- **Stored data**:
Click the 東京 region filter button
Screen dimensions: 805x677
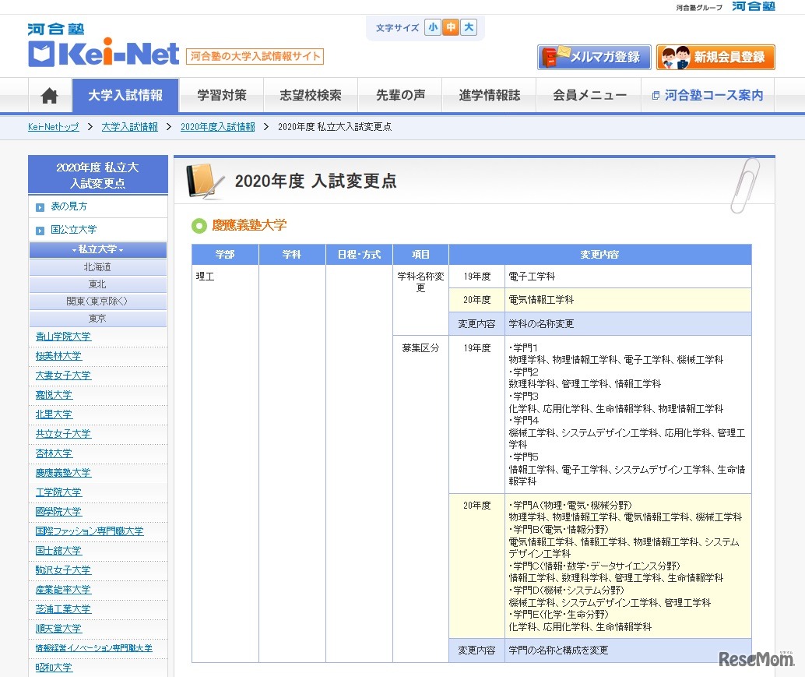(x=97, y=318)
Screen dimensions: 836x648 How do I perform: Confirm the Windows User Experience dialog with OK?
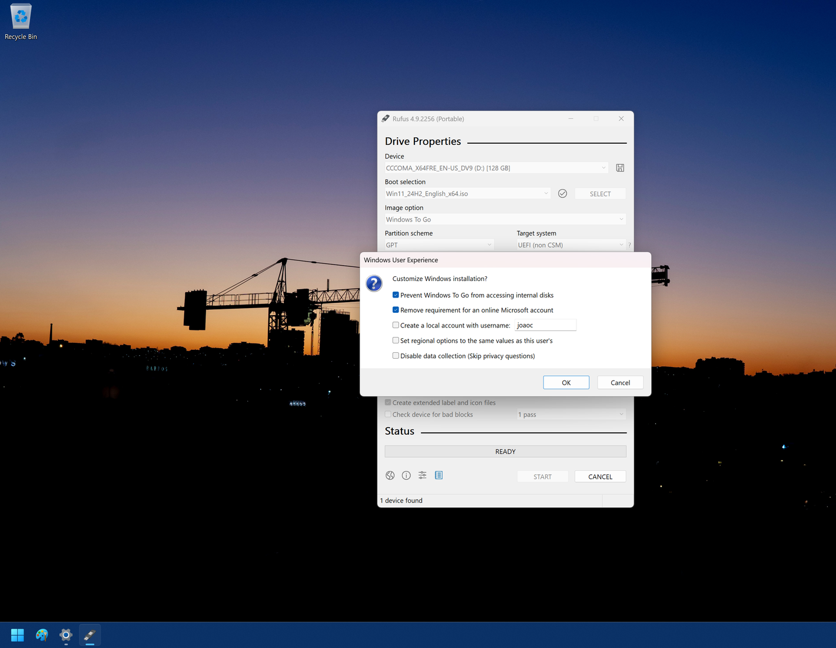click(x=566, y=382)
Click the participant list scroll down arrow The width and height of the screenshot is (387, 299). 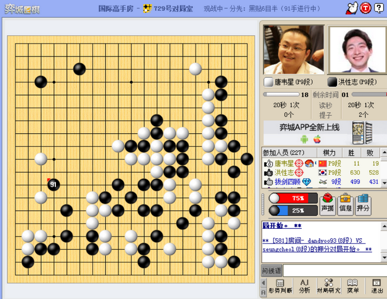coord(384,183)
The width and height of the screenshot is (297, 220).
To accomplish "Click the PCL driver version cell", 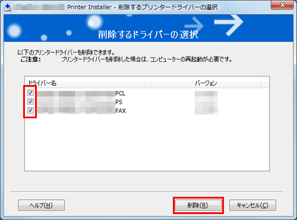I will click(206, 94).
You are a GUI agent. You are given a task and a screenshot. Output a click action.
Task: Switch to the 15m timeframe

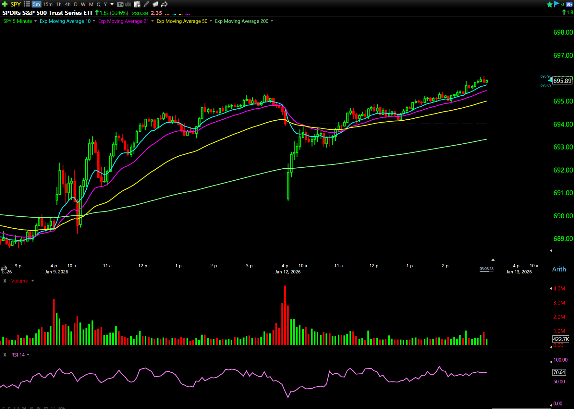(48, 4)
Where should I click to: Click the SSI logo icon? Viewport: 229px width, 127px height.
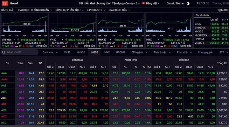pos(5,3)
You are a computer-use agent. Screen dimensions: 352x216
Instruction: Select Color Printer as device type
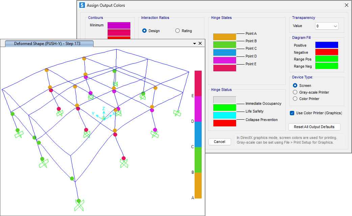point(295,98)

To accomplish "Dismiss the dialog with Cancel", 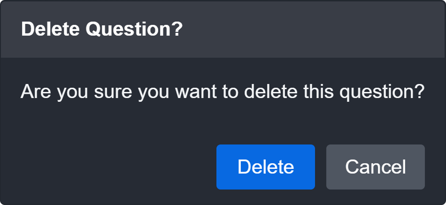I will tap(375, 167).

- **Description of the task**:
Show every line in the entries where the string "agent" occurs.

- **Task solution**:
You are a GUI agent. You are given a task and a screenshot. Output a click action.
You are a computer-use agent. Screen dimensions: 352x216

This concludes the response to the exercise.